The change coincided with the ports’ decision to impose a daily fee starting this month on loaded containers that dwell at terminals nine days or longer. Boxes will be assessed a charge of $100 on the first day over the limit and the fee would escalate if the container doesn’t move so that by day seven the charge would total $2,800.
The ports have postponed implementation of the fee, giving retailers, manufacturers and logistics companies more time to pick up boxes. Terminals know one way to help shipping customers retrieve boxes is to accept more empty containers and free up truck chassis.
Alan McCorkle, chief executive of Yusen Terminals LLC, at the Port of Los Angeles, said his facility began expanding capacity for empty boxes in October.
The terminal, which accepts boxes for five ocean carriers, leased 20 acres of nearby land, increasing its storage capacity for empty containers to 19,000 boxes from 6,500. It also worked with another firm to create a third-party storage facility on 12 acres of land with capacity for 5,000 boxes. The facility opened three weeks ago and already has 3,000 containers, Mr. McCorkle said.
Several ocean carriers have sent small ships to pick up hundreds or a few thousand boxes at a time, but that hasn’t done much to clear the backlog. Some terminal operators and ocean carriers said they expect larger ships to arrive in Southern California in the coming weeks with capacity to pick up more boxes when the rush to transport goods eases after the holidays, making more ships available.
Some exporters say the ocean carriers’ drive to get boxes quickly back to Asia for imports has hurt their business.

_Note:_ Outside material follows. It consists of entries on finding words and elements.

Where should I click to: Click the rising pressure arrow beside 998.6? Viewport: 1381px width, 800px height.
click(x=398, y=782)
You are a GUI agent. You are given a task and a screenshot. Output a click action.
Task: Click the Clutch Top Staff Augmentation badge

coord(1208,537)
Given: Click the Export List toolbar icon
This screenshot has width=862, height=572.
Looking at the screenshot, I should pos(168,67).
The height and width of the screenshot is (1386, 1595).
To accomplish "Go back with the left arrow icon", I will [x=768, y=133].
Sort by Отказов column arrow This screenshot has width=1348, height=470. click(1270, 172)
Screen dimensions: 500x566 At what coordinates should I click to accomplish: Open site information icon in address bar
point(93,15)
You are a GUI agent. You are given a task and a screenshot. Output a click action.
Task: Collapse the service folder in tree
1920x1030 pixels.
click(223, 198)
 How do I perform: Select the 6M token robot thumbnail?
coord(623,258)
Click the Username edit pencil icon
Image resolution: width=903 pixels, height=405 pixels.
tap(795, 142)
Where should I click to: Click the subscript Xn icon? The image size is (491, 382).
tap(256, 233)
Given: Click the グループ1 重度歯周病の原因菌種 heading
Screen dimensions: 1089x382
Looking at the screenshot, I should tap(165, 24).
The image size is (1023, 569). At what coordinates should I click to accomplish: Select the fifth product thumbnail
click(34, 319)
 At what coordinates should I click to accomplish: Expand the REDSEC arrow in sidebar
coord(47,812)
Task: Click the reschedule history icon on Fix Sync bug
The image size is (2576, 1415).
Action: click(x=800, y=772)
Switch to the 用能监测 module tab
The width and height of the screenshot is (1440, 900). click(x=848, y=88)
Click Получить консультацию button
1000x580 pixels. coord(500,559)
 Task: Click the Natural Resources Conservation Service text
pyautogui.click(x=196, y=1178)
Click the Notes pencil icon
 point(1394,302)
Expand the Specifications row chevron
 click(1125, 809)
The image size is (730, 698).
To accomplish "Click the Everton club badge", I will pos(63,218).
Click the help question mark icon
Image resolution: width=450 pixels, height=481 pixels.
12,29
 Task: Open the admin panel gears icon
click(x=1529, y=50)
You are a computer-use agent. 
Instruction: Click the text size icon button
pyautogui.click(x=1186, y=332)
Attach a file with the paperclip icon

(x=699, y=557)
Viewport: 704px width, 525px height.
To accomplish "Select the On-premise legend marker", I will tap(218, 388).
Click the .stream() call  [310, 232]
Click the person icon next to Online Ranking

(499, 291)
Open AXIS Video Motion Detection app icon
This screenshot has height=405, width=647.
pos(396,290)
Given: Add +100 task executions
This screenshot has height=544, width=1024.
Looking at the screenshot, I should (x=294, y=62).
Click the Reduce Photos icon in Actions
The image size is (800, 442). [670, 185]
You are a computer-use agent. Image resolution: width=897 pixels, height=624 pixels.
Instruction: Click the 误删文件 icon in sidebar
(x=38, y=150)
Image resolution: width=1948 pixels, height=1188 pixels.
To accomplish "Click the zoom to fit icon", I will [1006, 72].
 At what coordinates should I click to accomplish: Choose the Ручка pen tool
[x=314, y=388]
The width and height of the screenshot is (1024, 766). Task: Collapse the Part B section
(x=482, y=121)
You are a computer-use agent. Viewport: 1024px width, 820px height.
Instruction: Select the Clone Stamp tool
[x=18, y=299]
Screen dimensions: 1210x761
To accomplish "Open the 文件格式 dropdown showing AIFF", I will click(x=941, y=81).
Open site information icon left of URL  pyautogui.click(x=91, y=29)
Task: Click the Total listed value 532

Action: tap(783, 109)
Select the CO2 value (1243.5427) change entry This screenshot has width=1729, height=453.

Greg Jackson, executive vice president at Border Valley Trading, a hay, alfalfa and straw exporter based in Brawley, Calif., said he struggles to secure space on ships out of Southern California. What bookings he does make are frequently canceled, he said.
Loaded exports out of the port complex totaled the equivalent of 2.2 million containers in the first 10 months of this year, 1 million boxes fewer than total exports for all of 2019. The Agriculture Transportation Coalition, a lobby group, said a survey of its members showed that 22% of confirmed overseas sales are being lost because exporters cannot get their products shipped out.